Preparation and characterization of porous crosslinked collagenous matrices containing bioavailable chondroitin sulphate.

ABSTRACT

Porous collagen matrices with defined physical, chemical and biological characteristics are interesting materials for tissue engineering. Attachment of glycosaminoglycans (GAGs) may add to these characteristics and valorize collagen. In this study, porous type I collagen matrices were crosslinked using dehydrothermal (DHT) treatment and/or 1-ethyl-3-(3-dimethyl aminopropyl)carbodiimide (EDC), in the presence and absence of chondroitin sulphate (CS). EDC covalently attaches CS to collagen. DHT crosslinking preserved a porous matrix structure. However, attachment of CS to DHT-treated matrices using EDC, resulted in collapsed surfaces, CS located only at the matrix exterior. EDC crosslinking resulted in a partial matrix collapse. This could be prevented if crosslinking was carried out in the presence of ethanol. Matrix porosity was then preserved. The presence of CS during EDC crosslinking resulted in covalent immobilization of CS throughout the matrix.
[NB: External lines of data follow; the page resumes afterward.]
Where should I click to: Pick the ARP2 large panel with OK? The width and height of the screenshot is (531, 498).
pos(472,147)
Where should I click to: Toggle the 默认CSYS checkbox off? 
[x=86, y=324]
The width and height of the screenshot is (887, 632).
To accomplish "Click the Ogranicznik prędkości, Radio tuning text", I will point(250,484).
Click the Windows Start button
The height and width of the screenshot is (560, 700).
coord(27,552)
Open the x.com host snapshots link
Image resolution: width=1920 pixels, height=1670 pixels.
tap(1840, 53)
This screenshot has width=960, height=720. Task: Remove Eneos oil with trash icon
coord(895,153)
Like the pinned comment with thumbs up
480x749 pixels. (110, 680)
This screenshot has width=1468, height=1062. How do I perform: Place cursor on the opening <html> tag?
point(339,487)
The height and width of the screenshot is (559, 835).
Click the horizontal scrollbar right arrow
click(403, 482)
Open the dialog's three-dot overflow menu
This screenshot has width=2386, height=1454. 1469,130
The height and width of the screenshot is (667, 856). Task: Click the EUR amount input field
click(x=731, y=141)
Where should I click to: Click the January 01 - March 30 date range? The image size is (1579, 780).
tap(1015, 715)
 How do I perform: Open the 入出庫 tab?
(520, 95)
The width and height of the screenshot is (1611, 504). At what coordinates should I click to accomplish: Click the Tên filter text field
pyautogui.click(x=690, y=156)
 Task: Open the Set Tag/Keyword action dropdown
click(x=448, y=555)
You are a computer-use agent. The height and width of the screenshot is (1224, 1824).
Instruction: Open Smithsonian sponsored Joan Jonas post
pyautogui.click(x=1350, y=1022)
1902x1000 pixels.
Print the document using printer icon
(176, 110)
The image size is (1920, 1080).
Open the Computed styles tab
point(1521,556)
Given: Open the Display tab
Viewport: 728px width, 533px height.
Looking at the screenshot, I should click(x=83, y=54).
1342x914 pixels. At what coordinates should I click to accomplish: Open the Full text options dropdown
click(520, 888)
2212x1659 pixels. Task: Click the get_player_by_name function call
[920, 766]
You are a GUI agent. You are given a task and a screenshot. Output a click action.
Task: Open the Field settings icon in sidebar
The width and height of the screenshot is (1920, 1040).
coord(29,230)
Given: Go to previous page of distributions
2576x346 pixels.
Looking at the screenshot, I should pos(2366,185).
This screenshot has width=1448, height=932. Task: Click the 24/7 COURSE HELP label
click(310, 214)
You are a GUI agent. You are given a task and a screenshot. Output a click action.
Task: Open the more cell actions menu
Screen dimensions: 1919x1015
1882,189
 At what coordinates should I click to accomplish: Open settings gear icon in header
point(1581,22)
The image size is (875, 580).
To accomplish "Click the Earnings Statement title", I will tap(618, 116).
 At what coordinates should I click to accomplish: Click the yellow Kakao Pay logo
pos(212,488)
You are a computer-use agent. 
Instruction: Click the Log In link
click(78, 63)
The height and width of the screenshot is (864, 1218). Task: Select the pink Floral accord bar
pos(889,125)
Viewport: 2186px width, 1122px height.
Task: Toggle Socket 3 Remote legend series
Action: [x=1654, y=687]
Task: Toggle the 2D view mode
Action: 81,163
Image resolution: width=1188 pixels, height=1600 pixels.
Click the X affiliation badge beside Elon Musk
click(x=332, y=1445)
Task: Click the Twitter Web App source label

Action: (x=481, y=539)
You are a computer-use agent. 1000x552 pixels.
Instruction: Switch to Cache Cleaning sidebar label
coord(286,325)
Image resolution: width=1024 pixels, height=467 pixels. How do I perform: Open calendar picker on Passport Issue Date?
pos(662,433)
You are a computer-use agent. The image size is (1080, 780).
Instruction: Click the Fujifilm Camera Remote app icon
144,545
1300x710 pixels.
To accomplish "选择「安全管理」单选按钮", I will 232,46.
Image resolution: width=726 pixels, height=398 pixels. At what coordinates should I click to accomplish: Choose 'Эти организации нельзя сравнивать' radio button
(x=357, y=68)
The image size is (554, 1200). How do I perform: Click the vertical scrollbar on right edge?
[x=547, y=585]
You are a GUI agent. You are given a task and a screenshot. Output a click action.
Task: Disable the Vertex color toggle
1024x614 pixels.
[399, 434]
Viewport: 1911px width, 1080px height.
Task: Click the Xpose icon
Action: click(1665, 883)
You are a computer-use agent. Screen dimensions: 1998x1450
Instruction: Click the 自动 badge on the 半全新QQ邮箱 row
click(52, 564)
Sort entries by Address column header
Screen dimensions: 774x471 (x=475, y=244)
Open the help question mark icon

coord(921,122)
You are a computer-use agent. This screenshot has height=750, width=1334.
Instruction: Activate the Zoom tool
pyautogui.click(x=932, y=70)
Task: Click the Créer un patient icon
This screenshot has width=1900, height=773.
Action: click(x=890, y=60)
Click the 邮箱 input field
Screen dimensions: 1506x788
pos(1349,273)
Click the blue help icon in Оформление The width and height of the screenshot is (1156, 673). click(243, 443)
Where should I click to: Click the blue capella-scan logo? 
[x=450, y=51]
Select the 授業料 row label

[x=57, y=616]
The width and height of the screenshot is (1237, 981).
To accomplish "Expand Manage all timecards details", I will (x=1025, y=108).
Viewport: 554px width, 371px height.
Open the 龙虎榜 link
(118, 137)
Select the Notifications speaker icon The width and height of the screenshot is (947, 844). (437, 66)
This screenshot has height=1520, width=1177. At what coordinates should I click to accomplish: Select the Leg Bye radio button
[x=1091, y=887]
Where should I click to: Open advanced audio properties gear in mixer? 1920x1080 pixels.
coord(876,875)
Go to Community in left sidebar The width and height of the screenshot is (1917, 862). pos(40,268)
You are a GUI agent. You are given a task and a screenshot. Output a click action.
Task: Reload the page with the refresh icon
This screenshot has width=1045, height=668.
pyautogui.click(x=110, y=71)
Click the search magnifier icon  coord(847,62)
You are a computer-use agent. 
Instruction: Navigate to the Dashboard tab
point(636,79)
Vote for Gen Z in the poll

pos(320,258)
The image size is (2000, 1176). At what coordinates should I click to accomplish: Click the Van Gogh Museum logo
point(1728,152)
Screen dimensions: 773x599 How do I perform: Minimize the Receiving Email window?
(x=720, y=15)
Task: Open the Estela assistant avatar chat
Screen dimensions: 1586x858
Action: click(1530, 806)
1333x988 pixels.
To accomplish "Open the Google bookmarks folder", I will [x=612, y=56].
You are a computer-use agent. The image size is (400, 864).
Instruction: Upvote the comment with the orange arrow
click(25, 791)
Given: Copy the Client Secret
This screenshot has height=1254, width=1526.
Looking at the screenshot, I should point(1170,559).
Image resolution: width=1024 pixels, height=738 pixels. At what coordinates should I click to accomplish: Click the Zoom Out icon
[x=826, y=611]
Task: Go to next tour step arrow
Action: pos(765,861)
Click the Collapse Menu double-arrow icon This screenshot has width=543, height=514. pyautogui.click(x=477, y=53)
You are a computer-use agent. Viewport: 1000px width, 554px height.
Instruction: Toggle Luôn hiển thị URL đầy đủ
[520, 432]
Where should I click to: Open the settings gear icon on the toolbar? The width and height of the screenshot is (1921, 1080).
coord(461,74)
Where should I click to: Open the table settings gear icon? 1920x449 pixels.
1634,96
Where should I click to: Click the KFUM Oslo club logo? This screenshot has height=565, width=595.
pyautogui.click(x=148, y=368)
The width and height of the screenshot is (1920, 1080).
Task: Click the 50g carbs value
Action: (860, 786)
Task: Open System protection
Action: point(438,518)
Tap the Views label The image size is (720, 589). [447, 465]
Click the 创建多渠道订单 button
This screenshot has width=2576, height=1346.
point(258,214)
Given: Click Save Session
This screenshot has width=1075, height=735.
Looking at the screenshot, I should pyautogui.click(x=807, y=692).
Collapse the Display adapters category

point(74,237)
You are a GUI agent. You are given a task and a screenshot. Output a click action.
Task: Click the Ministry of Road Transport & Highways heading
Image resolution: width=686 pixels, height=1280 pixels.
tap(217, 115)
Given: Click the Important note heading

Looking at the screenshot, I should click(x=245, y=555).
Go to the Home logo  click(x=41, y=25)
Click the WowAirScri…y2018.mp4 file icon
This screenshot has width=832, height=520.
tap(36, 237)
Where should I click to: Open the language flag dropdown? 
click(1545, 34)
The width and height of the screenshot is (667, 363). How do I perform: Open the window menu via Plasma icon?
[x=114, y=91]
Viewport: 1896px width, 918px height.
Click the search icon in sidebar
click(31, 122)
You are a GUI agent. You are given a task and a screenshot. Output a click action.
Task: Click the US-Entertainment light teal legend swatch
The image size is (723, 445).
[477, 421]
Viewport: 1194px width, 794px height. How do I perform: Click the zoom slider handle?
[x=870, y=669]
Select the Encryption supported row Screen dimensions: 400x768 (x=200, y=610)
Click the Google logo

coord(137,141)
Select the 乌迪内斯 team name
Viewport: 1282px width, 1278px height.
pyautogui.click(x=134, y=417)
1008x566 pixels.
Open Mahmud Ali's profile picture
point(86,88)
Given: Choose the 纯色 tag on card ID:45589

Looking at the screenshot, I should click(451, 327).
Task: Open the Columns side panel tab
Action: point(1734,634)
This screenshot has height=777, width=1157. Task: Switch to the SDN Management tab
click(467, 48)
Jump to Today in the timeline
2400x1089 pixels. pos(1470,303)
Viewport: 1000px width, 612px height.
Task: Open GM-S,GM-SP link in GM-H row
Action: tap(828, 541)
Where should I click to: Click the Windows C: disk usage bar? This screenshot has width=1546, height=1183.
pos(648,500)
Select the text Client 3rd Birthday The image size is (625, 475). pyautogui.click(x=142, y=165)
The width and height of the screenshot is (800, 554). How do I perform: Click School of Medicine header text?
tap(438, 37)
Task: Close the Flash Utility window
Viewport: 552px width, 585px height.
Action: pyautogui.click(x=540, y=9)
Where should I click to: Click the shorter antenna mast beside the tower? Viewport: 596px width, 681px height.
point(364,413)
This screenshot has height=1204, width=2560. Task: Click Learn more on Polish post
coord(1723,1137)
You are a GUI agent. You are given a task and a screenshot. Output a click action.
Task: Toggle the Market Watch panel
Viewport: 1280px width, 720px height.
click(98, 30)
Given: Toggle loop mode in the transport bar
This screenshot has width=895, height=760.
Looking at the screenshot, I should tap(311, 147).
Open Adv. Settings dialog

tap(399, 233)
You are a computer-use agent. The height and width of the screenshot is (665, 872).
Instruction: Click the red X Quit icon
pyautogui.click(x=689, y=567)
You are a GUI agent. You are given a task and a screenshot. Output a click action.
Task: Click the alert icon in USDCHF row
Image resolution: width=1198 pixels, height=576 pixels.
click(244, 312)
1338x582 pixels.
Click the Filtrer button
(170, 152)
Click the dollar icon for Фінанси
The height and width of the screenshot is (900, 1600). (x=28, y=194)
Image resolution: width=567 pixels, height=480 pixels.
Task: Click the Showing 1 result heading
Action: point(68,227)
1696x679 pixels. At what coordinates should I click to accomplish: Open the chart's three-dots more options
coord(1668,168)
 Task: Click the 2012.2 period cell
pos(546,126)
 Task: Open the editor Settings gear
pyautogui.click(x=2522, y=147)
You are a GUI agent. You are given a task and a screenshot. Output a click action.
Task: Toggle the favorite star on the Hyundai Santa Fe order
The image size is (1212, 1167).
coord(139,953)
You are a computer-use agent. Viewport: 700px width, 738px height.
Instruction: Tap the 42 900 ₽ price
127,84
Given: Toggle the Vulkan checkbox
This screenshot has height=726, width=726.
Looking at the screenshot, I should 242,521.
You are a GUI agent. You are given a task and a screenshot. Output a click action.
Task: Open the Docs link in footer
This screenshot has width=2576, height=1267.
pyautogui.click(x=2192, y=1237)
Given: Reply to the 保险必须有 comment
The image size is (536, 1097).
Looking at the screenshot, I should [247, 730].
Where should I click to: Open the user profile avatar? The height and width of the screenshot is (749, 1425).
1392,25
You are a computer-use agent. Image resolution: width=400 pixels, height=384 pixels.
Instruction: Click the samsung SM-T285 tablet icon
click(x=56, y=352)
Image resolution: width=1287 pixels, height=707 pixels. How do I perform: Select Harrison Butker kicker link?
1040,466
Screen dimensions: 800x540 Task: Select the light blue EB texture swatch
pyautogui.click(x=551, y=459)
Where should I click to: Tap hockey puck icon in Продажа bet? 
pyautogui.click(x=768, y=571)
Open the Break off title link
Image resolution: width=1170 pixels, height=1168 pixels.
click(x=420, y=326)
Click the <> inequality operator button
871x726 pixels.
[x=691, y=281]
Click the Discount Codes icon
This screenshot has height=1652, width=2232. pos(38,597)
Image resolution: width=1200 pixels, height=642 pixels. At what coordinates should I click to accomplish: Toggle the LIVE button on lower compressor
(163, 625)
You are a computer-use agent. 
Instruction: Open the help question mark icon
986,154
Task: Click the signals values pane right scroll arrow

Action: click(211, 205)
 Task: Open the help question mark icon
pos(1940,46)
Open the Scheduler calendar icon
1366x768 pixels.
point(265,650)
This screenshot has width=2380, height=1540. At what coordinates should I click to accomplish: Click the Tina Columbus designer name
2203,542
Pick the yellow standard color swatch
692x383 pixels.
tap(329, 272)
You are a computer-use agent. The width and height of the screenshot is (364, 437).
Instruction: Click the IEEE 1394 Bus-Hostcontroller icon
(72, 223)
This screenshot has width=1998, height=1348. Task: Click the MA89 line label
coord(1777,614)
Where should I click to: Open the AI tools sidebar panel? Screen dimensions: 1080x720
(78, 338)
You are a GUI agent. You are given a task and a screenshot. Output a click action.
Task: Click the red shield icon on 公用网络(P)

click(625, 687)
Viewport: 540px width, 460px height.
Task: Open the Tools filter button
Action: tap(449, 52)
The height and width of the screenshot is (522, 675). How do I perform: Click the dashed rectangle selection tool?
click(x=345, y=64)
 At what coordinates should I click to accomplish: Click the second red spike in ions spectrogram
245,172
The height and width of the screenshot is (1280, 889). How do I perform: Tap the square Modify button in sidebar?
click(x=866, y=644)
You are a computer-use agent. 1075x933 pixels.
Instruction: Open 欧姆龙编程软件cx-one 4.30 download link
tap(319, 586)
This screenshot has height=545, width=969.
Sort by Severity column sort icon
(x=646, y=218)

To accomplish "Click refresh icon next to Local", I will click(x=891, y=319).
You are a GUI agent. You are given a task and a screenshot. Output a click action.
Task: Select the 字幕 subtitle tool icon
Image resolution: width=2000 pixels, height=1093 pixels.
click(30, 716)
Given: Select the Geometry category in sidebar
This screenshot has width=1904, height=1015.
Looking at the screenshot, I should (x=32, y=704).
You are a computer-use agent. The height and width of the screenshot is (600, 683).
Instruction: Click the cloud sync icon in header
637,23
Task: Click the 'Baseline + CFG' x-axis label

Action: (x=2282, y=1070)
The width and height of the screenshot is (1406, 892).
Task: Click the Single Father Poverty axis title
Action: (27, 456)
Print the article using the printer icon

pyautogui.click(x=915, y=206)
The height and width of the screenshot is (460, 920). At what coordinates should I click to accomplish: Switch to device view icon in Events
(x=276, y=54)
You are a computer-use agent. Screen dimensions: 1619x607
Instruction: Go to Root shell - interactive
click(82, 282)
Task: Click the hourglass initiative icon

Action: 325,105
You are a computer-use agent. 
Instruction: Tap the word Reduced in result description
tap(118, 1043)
The amount of CS incorporated was increased if crosslinking was performed in the presence of ethanol. EDC-crosslinked matrices, with and without CS, had increased denaturation temperatures and decreased free amine group contents. The susceptibility of these matrices towards degradation by proteolytic enzymes was diminished. Immobilized CS increased the water-binding capacity and decreased the denaturation temperature and tensile strength. Immobilized CS bound anti-CS antibodies and was susceptible to chondroitinase ABC digestion, demonstrating its bioavailability. The modified matrices were not cytotoxic as was established using human myoblast and fibroblast culture systems. It is concluded that the use of ethanol during EDC crosslinking, offers an elegant means for the preparation of defined porous collagenous matrices containing bioavailable, covalently attached CS.